En materia de política fiscal sí existen grandes diferencias entre republicanos y demócratas, tanto en materia de gasto como de impuestos, pero en estos tiempos extraños ni Harris ni Trump parecen excesivamente preocupados por el déficit y la deuda pública estadounidense (7,6% y 120% del PIB, respectivamente). Harris, porque pretende reducir el déficit (algo bastante difícil), y Trump –aún más expansivo que los demócratas–, porque pretende financiarlo con la recaudación arancelaria (algo bastante improbable). El año fiscal comenzó el 1 de octubre y, como en los últimos dos años, sin presupuestos, pero con la sempiterna y surrealista amenaza de cierre de los servicios federales, que en esta ocasión (y merced a un acuerdo de última hora) no se materializará hasta el 20 de diciembre, una vez se sepa quién accede a la presidencia. Esa patata caliente la asumirá el Congreso saliente, pero el nuevo deberá lidiar con otra: el restablecimiento en enero del techo del límite de deuda federal (una reliquia de la primera Guerra Mundial que aún mantiene vivo el peligro de una suspensión de pagos de la primera economía mundial). En resumen, que la situación fiscal estadounidense nos preocupa, sobre todo, al resto del mundo. Tampoco ayuda mucho la batalla que Trump mantiene contra la Reserva Federal, cuya independencia le parece un problema.

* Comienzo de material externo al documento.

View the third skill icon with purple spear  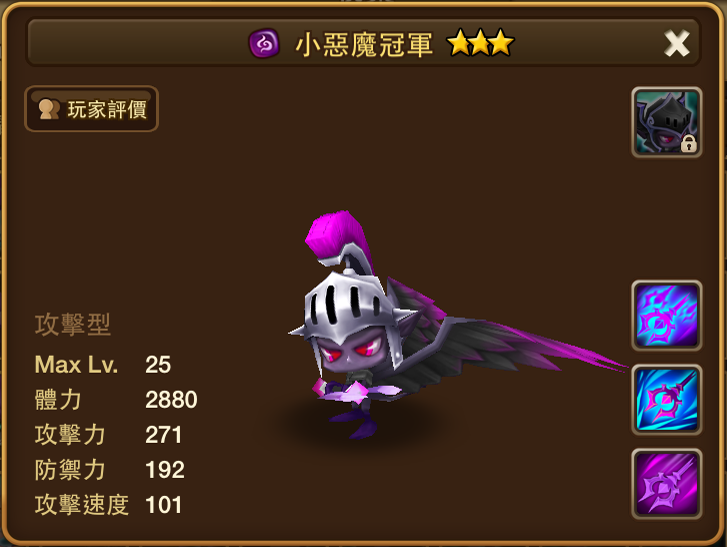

En conclusión, mucha incertidumbre, y eso suponiendo que los resultados sean claros y no provoquen protestas, recuentos o incluso denuncias de fraude. Por otro lado, no olvidemos que cualquier victoria es compatible con un Congreso o un Senado débil o incluso hostil a la presidencia. Como siempre, pero esta vez más que nunca, la economía mundial va a depender de la papeleta que depositen los apenas 170 millones de ciudadanos registrados como votantes en Estados Unidos.